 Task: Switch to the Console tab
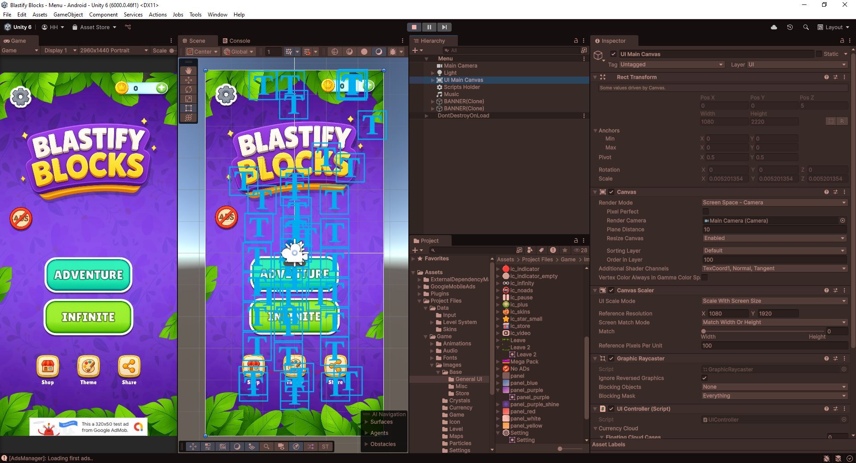point(236,41)
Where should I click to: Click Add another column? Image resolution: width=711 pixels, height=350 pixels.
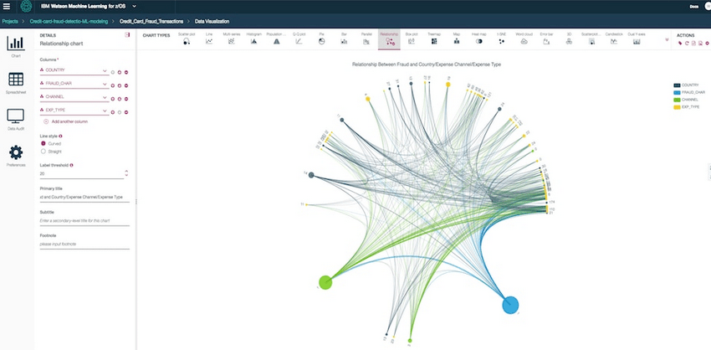[x=67, y=122]
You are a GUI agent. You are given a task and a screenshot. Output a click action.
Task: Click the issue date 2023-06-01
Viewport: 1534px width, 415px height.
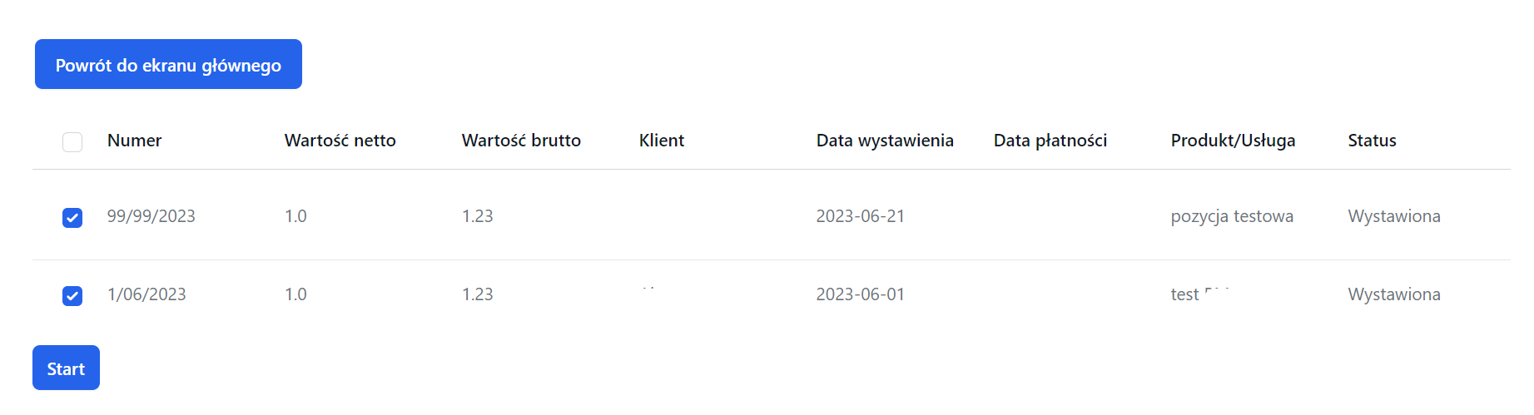tap(860, 294)
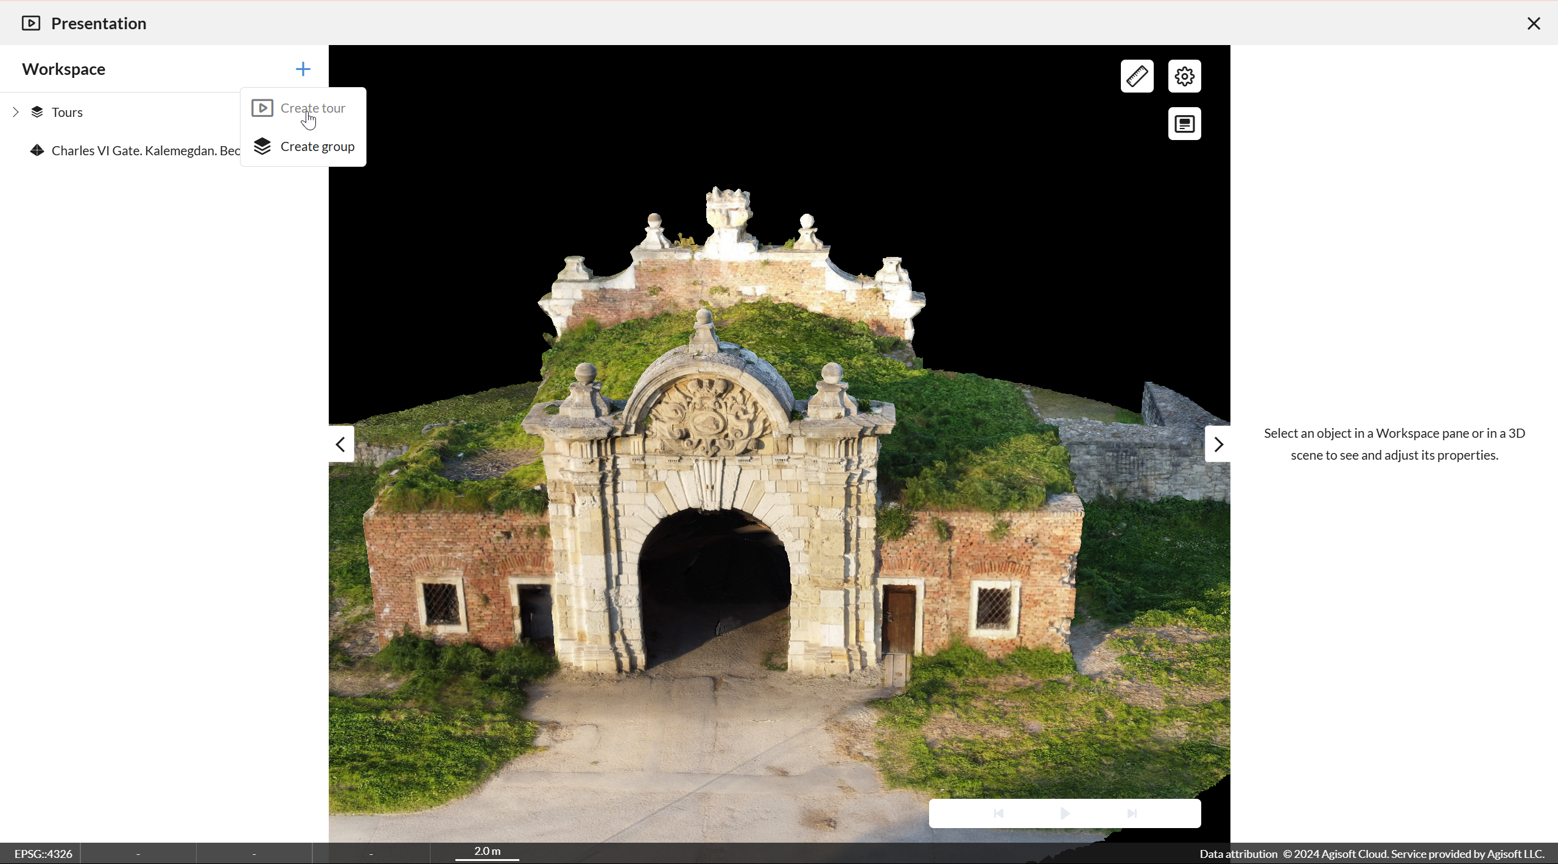Collapse the right properties panel arrow
The height and width of the screenshot is (864, 1558).
click(x=1218, y=444)
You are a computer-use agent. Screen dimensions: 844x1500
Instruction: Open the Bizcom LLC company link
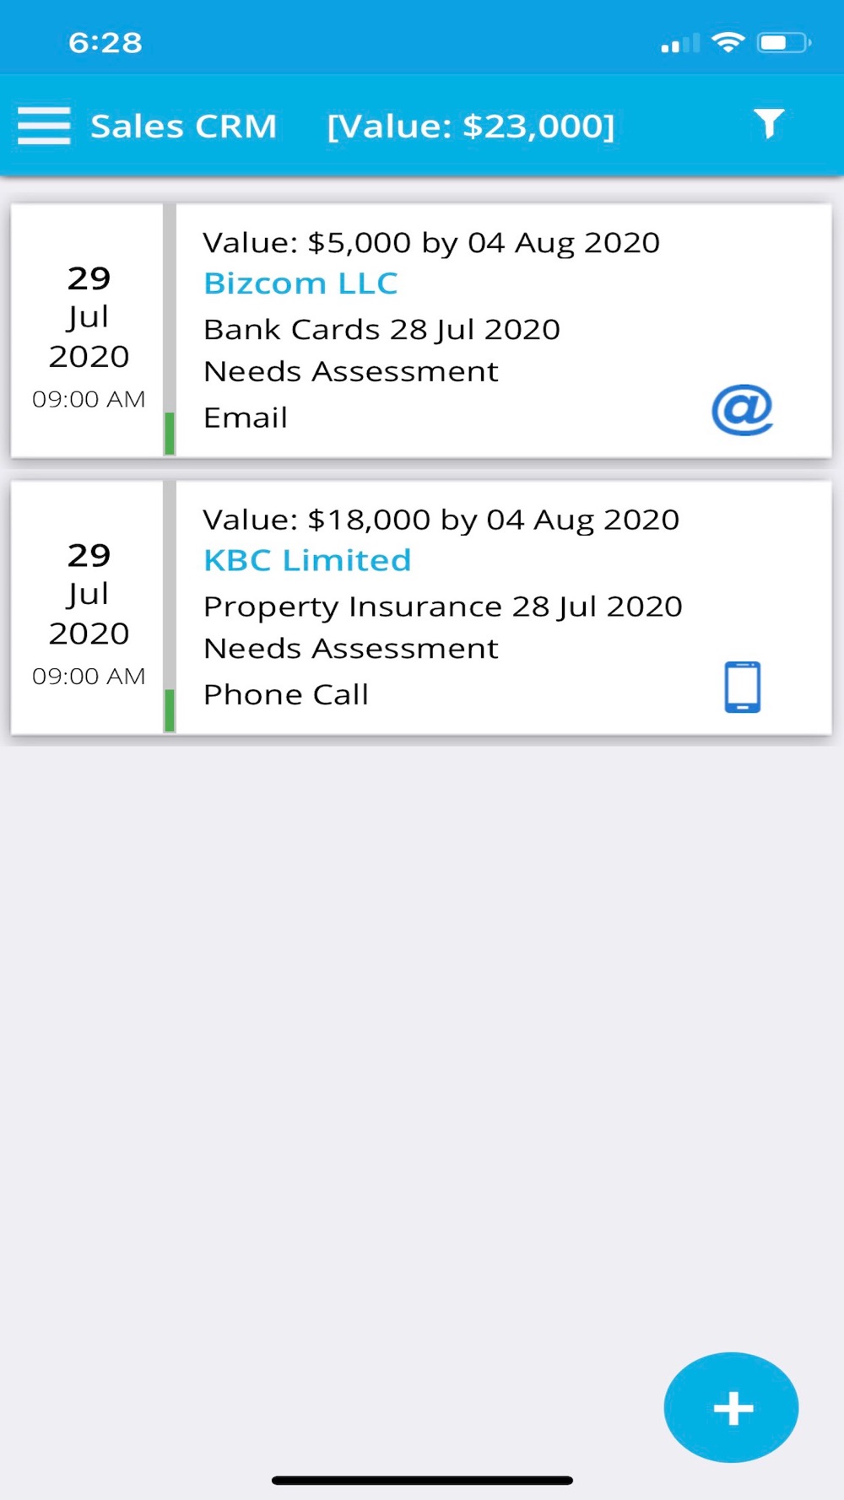pyautogui.click(x=300, y=283)
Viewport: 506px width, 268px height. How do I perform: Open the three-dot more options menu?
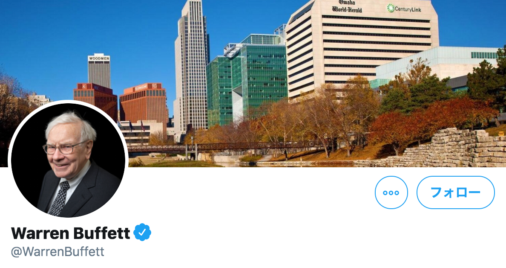pos(391,192)
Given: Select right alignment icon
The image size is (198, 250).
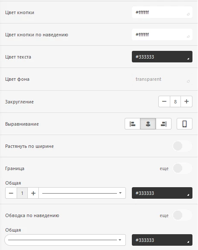Looking at the screenshot, I should pos(163,124).
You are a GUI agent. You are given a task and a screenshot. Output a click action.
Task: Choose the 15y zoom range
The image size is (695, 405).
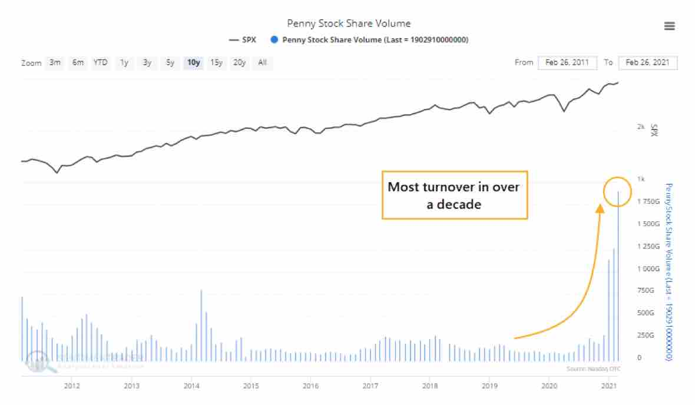coord(216,62)
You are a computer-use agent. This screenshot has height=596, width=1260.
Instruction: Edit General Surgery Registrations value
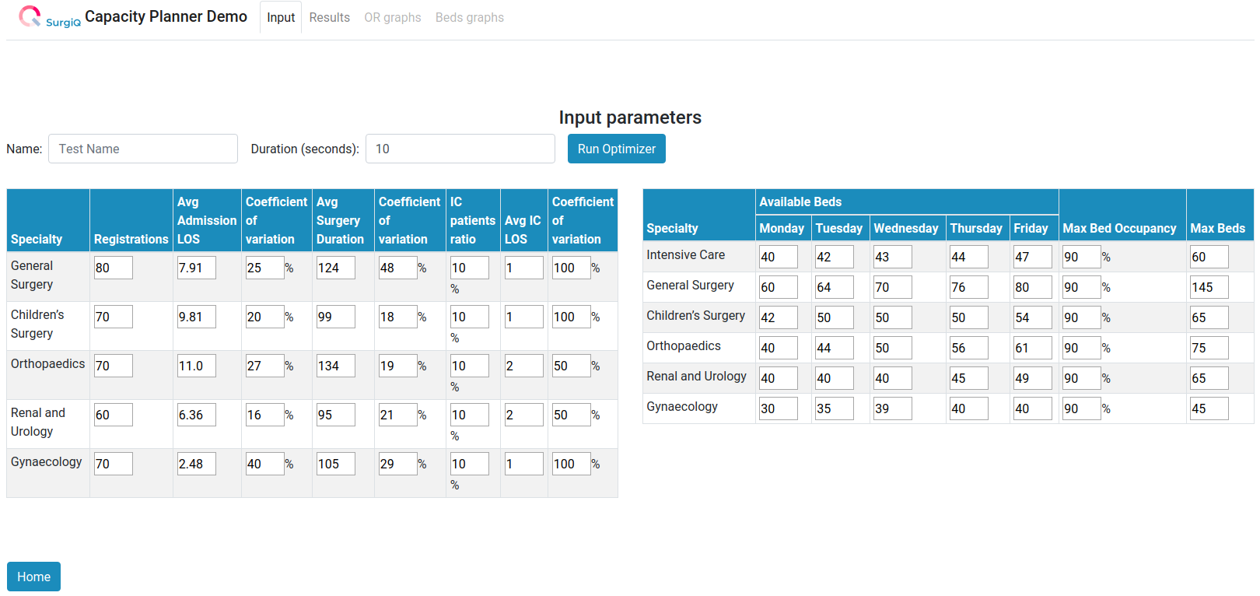click(x=113, y=268)
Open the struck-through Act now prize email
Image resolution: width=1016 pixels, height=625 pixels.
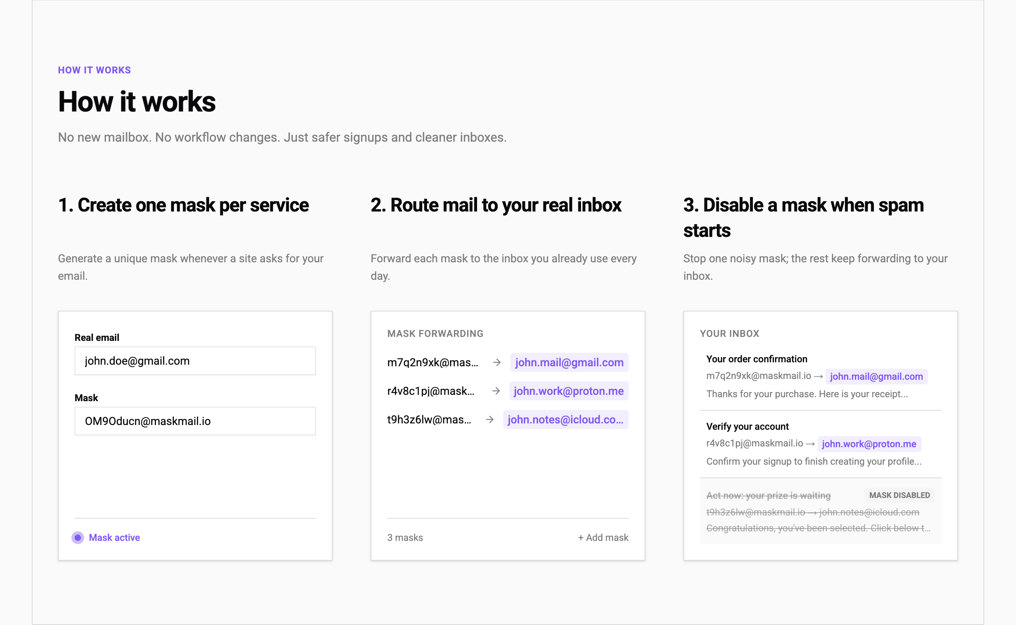point(768,495)
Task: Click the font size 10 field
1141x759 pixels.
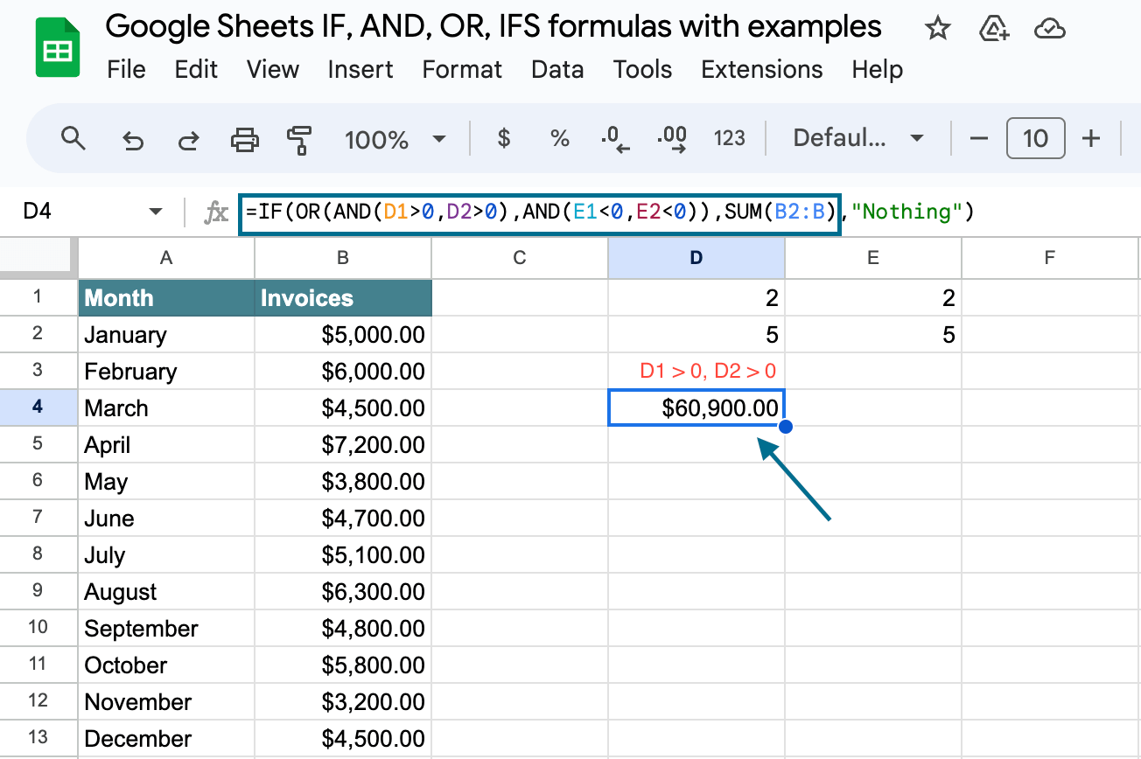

### [Written instruction]
Can you copy the listing word for word from its start through the line that contains "coord(216,62)", both ends included, leaving the pictures out of your answer?

### [Task response]
 Task: Switch to the Console tab
point(236,41)
Where should I click to: Click Add another column? Image resolution: width=711 pixels, height=350 pixels.
[x=67, y=122]
You are a GUI agent. You are given a task and a screenshot. Output a click action.
Task: Click the issue date 2023-06-01
Viewport: 1534px width, 415px height.
tap(860, 294)
Collapse the right properties panel arrow
The height and width of the screenshot is (864, 1558).
click(x=1218, y=444)
You are a computer-use agent. Screen dimensions: 844x1500
Instruction: Open the Bizcom LLC company link
pyautogui.click(x=300, y=283)
Viewport: 506px width, 268px height. How do I perform: Open the three-dot more options menu?
pos(391,192)
Given: Select right alignment icon
The image size is (198, 250).
Looking at the screenshot, I should pos(163,124).
You are a GUI agent. You are given a task and a screenshot. Output a click action.
Task: Choose the 15y zoom range
The image size is (695, 405).
coord(216,62)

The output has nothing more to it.